The old woman Amethyst returned with probed at my large belly, frowning when I explained how far along I was.

“You’re too big,” she said. “And you’re such a tiny thing.” She clucked over me before advising exactly what Amethyst had. “Bed rest. You must try to prolong the pregnancy for as long as possible, else the child will come too early. Don’t spend more than an hour at a time on your feet. Send for me if you have any bleeding, any early pains. If you have the money for it, I’d recommend consulting a healing mage—they can see the aetherlights of both you and your child and diagnose far better than I can, but they are hard to find and costly.”

Since I could do nothing but rest, I knotted a net sack that would sling across my body to hold the baby, losing myself in the soothing practice. I always knotted as fast as I could—if I slowed or thought about what I did, the work would fall apart, and my task seemed the only thing holding me together as I waited restlessly for my time.

Many days passed, but the men did not return. My body grew more uncomfortable. After ten days ashore I worried I had made the wrong choice in leaving the ship. At least there I had enjoyed the sympathetic company of my people and good fresh air. I missed Miki, Merkuur, Pamiuq, and even quiet Atanurat.
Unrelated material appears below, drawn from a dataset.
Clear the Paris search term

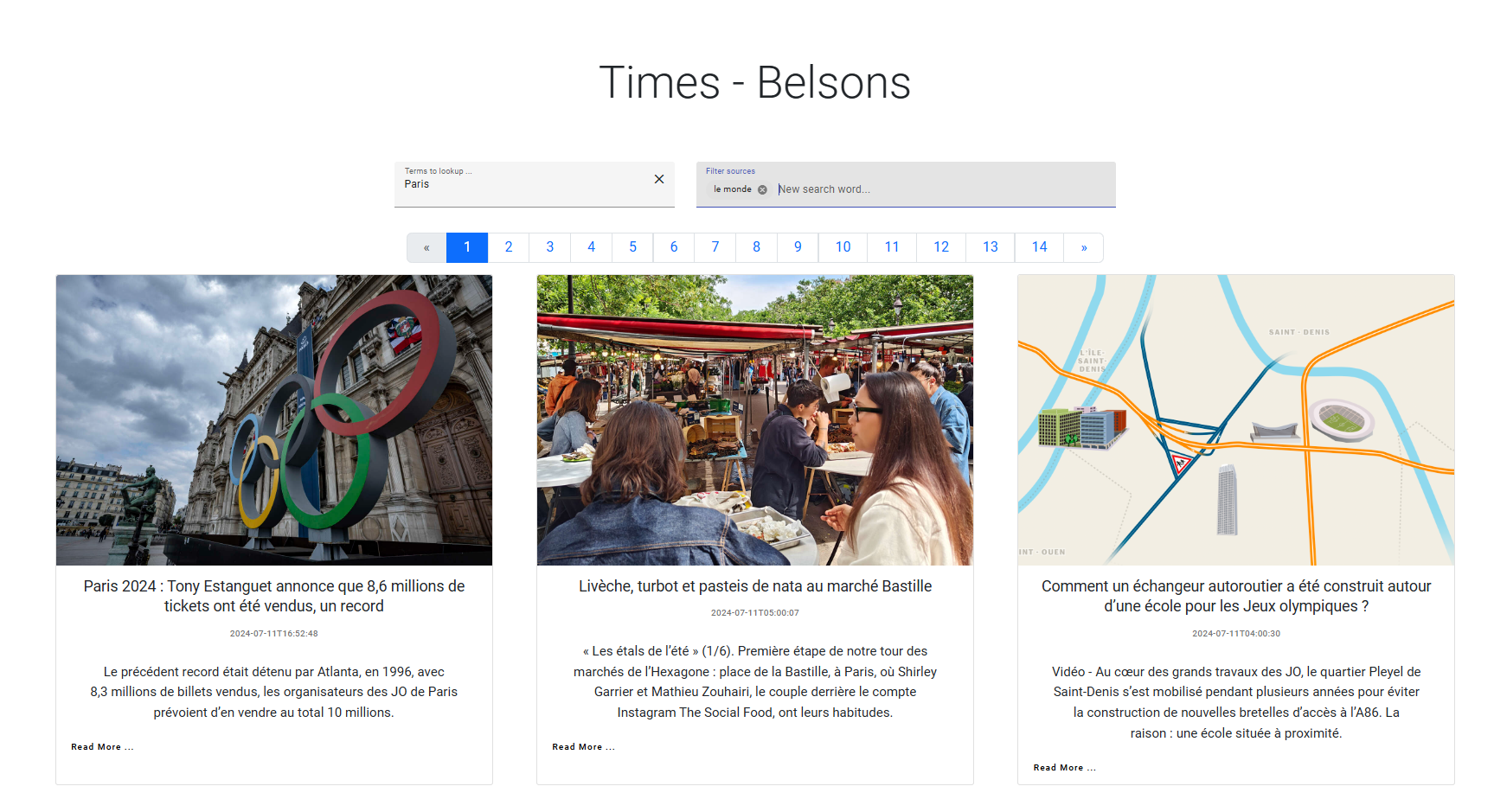[659, 179]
My guts twisted; my back ached.

I tried to finish my knotting, but the pain in my back distracted me. When the door opened and Amethyst entered, I gladly put the work down.

“Leila! You look so pale.” She rushed to my side.

“My back hurts. I’m afraid the baby is coming.”

“Now? No! Another sennight, at least! It’s too soon!” She plumped the pillow behind me. “Where does it hurt?”

“All over. My center.” I winced. I fell back, gasping. “It must be beginning.”

Amethyst’s pale blue eyes widened. “I’ll send for the midwife.” She hurried from the room. As the pain faded, I pushed myself to my feet and paced until another one struck. I collapsed forward to rest my elbows on the bed.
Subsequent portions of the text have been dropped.